How about that Banksy deal earlier this month?

You’ll recall after one of the street artist’s images, Girl With Balloon, was sold for $1.4 million at Sotheby’s in London, it began to shred itself thanks to a shredder embedded within the frame. Yeah, that’ll shock most people. Here’s what I want to know: did anyone bother to check the frame before it went under the hammer? This is Banksy. He’s known for being a prankster. Methinks he was there watching the whole thing.

Now for something completely different:


Stick it to them

Quote the ending to the Conor McGregor-Khabib Nurmagomedov fight at UFC 229 in Las Vegas, eh? You’d never know Nurmagomedov won the fight by rear-naked choke in the fourth round to retain his UFC lightweight crown.

We all watched what happened after referee Herb Dean stopped the fight after McGregor tapped out.
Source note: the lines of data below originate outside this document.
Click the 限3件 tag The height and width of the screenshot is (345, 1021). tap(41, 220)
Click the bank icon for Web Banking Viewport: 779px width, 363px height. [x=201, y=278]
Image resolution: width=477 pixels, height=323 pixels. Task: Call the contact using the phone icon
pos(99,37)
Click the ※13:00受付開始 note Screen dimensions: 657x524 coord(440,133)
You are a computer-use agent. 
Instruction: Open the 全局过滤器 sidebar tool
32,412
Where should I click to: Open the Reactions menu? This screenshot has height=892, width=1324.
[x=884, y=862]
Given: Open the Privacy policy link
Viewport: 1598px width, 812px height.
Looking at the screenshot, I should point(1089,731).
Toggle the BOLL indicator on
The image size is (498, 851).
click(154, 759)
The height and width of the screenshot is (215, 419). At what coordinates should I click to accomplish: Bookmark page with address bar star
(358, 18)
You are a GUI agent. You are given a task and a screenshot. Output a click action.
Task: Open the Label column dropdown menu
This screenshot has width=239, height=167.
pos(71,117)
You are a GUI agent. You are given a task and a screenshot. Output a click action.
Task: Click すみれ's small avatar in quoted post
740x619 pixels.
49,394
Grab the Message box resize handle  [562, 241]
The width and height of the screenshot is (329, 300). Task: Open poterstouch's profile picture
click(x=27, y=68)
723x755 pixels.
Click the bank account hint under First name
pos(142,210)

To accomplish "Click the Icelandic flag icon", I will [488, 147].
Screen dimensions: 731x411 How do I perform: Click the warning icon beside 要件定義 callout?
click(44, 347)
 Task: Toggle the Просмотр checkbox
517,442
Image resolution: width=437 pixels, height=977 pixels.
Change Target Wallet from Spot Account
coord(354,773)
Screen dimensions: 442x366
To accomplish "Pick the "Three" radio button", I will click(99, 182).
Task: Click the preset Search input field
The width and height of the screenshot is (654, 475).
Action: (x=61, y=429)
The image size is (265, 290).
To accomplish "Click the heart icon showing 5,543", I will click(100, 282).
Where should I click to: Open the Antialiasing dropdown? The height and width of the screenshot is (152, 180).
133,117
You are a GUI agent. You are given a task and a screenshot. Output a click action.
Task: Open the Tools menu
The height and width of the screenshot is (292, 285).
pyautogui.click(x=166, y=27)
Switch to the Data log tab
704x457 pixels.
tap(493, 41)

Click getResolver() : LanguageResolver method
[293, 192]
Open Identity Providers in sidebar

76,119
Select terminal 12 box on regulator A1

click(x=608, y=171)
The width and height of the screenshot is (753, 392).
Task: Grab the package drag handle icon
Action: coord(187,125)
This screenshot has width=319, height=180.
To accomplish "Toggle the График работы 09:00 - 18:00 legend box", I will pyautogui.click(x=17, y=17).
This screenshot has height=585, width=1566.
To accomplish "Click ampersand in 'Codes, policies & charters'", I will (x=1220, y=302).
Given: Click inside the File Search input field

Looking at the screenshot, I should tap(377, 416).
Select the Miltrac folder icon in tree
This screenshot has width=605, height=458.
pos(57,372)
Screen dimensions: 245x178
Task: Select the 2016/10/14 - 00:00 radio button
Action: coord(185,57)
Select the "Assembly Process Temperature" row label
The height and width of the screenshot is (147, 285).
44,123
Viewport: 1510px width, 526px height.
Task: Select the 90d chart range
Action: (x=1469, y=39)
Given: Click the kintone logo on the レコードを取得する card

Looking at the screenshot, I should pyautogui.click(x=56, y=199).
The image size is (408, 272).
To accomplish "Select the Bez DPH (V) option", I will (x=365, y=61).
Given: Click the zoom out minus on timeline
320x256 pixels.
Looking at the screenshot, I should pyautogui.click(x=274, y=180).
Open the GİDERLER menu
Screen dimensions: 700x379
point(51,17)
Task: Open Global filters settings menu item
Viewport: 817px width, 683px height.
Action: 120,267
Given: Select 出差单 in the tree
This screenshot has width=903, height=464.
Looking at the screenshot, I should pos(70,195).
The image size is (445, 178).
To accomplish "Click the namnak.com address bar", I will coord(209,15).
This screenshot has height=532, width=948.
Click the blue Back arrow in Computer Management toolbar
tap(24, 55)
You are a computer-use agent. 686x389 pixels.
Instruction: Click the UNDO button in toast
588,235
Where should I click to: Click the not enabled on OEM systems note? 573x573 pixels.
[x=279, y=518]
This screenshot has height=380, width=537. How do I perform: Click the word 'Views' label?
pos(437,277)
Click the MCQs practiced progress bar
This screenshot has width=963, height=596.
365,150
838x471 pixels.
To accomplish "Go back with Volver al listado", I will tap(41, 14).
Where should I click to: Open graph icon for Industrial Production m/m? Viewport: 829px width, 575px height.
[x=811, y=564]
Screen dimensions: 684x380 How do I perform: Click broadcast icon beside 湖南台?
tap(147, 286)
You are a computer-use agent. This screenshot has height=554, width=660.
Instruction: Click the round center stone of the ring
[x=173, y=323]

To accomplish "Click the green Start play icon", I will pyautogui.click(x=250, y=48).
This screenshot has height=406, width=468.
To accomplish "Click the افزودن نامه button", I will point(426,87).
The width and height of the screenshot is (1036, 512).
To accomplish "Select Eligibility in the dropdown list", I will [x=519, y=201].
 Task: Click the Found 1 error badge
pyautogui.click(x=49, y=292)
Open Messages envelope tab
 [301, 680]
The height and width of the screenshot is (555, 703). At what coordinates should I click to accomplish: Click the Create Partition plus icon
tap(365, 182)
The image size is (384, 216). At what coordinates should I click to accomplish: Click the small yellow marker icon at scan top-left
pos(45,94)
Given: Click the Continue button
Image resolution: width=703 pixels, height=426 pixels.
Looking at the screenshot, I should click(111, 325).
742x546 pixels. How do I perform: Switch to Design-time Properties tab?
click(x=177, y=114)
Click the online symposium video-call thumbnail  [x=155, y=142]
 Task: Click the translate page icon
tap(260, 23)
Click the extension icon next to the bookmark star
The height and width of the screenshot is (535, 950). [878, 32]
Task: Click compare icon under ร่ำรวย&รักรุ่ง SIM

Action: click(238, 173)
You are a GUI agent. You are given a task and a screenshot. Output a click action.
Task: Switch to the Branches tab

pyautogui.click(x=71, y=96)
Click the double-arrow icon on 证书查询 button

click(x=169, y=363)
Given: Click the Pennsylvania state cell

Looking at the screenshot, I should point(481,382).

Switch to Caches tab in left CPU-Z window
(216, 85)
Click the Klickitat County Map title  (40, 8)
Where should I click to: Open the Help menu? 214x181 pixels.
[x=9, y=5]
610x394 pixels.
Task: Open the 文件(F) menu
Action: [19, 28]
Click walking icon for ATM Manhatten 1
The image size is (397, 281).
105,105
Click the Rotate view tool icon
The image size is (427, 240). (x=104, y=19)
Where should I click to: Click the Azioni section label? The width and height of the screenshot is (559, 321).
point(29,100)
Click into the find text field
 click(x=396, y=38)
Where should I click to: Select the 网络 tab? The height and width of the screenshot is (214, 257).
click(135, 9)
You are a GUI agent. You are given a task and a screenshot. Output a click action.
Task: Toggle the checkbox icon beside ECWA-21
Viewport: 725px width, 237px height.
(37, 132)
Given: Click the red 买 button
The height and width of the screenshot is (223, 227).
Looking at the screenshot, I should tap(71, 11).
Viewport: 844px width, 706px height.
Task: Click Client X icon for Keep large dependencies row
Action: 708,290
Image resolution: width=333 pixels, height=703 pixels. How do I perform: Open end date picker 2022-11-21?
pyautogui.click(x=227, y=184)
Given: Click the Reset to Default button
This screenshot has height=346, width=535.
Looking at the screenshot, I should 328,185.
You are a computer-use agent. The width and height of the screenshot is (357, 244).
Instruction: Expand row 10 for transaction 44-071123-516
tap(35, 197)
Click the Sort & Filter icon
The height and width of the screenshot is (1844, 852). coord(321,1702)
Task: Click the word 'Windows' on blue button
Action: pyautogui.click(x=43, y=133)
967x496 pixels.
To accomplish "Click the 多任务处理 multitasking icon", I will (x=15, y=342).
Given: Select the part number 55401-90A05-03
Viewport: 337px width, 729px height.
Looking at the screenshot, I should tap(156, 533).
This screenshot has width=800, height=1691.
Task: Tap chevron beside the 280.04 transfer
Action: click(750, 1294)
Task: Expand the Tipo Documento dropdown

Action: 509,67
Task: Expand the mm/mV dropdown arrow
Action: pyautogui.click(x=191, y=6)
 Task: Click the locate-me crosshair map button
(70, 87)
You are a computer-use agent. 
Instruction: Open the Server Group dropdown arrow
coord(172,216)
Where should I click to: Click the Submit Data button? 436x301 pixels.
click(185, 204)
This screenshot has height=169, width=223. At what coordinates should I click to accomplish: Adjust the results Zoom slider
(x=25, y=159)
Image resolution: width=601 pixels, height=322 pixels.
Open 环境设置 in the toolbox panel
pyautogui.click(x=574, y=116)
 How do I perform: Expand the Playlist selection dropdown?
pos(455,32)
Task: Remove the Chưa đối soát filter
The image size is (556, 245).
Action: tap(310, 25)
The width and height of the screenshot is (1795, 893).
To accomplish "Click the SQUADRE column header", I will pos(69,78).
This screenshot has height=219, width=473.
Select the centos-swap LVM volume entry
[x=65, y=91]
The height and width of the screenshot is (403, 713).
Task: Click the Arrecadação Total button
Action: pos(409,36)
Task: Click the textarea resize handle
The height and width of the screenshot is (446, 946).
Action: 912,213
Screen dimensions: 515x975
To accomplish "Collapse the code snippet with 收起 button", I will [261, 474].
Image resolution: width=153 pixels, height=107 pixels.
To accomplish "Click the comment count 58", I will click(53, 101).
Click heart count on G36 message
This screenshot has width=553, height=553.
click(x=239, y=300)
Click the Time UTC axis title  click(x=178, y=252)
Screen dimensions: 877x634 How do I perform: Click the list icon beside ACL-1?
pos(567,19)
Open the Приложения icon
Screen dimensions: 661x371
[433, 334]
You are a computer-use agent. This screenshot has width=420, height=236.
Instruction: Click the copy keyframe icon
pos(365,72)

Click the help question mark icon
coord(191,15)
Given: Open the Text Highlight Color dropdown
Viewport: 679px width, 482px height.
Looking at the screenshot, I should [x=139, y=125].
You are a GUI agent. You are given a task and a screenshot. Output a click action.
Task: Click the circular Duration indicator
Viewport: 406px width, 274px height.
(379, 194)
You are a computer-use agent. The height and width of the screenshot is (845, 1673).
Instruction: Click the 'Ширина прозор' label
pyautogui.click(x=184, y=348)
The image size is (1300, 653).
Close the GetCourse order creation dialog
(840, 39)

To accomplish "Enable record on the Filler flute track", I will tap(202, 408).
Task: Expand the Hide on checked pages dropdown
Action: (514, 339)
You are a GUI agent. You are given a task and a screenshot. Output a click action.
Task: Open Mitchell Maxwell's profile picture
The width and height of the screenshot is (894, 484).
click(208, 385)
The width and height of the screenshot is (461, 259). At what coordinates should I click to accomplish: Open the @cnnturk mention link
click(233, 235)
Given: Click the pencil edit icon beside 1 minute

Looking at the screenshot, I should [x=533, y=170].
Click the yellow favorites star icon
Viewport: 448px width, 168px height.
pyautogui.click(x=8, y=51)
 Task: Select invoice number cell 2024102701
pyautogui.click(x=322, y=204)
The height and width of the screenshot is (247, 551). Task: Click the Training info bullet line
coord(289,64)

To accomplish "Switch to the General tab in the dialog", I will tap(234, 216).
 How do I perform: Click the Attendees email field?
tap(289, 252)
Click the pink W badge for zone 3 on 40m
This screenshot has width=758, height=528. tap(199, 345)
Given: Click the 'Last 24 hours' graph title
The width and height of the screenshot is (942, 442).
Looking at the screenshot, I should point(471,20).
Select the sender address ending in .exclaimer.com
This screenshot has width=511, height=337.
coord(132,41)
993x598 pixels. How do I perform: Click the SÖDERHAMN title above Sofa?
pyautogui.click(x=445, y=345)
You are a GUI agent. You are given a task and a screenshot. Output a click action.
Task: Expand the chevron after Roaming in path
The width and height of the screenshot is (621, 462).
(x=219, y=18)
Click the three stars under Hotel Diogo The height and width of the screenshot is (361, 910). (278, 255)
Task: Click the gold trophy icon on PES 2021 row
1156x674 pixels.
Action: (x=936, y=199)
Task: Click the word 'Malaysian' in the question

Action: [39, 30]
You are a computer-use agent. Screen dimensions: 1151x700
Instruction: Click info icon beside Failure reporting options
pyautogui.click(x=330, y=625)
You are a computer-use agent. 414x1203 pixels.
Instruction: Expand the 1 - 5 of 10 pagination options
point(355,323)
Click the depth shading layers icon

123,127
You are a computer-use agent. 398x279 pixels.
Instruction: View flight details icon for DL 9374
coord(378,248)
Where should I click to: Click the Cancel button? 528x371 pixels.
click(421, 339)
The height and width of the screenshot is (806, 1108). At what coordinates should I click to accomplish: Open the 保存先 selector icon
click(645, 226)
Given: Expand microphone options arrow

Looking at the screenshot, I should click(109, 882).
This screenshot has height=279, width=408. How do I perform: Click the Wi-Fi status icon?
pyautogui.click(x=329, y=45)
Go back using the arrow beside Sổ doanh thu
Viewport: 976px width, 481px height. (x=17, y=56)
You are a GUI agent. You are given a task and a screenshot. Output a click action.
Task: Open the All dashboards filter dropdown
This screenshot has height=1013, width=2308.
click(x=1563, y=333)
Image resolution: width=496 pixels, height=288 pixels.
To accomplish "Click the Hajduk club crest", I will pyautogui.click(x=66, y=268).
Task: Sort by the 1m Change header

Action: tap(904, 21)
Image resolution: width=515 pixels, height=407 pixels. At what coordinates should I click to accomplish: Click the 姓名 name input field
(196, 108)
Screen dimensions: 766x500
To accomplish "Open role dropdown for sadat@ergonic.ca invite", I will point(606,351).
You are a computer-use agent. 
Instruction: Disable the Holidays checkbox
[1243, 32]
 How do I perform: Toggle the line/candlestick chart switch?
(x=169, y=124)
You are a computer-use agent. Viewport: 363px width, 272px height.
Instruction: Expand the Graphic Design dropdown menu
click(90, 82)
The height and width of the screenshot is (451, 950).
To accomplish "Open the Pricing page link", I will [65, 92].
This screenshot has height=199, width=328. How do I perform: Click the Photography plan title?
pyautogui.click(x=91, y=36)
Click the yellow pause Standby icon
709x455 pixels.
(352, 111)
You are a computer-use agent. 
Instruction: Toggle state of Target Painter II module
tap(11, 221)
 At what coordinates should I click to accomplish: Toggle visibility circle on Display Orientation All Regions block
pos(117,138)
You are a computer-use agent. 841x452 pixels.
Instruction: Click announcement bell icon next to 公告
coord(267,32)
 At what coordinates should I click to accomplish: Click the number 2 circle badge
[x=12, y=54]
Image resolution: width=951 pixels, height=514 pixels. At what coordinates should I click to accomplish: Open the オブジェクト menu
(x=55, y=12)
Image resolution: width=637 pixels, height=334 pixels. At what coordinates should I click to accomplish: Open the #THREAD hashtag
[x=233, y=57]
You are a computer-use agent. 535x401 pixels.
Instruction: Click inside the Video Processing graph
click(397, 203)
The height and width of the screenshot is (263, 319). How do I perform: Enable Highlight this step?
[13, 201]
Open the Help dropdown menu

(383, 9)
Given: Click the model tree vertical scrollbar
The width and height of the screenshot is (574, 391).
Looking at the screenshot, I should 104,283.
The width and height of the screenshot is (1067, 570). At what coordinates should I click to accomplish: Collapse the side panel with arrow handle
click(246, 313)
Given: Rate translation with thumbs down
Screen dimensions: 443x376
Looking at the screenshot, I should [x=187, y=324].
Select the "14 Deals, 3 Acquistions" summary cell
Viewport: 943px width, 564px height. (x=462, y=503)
Nurmagomedov started jawing at McGregor’s corner, then turned his attention to McGregor’s entourage and that’s when he leapt over top of the cage to get at everyone below.

The Nevada State Athletic Commission withheld Nurmagomedov’s purse after the fight and that was the right thing to do.


A fine achievement

Drew Brees of the New Orleans Saints throws a pass, something he’s done for more yards than any other quarterback in National Football League history. Photo courtesy of Wikimedia Commons.

Drew Brees is no John Elway, who is the greatest quarterback of all time, but he’s certainly up there.

He cemented his legacy as one of the best ever on Oct. 8 by becoming the NFL’s all-time leader in passing yards thanks to a 62-year catch-and-run by Tre’Quan Jones against the Washington Redskins. He passed two quarterbacks that evening – Brett Favre and Peyton Manning – to become the league’s most prolific passer ever with 72,103 yards and counting.

As great a moment as it was, it was made even better when he embraced his family on the sideline after setting the new mark.

There isn’t much left for Brees to do for him to be considered a hall-of-famer. He holds or shares seven different NFL records, he’s a Super Bowl champion, 11-time Pro Bowl player. He’s still no John Elway, though.


And finally…

Good Idea: Ball kids in tennis being respected for doing their job.

Bad Idea: Ball kids in tennis having to deal with privileged dinguses like Fernando Verdasco.

As much I hate soccer players who take dives for a living, I have an equal strong dislike for tennis players who think the ball kids are their personal servants.

Fernando Verdasco of Spain just reinforced the snobby elitist tennis player image at the Shenzhen Open in China last month. Now, if you watch tennis, you’ll know that ball kids are routinely ordered to get players their towels that they bring out to the court. After a player dries themselves off, they toss it back to the ball kid without so much as a thank you. In case you’re wondering, ball kids are volunteers and receive not one silver nickel for their services.

Verdasco, though, thought this one poor ball kid was a bit too slow in acquiescing to his demands for his towel and chewed him out in front of everyone, telling him to hurry up. Really. The poor kid is left just nodding in agreement because what else is a kid supposed to do when he’s being humiliated in front of a crowd?

It’s a shame that doing something like that isn’t a court violation because it would have been absolute karma had the chair umpire issued one. Then he could go pick on someone his own size.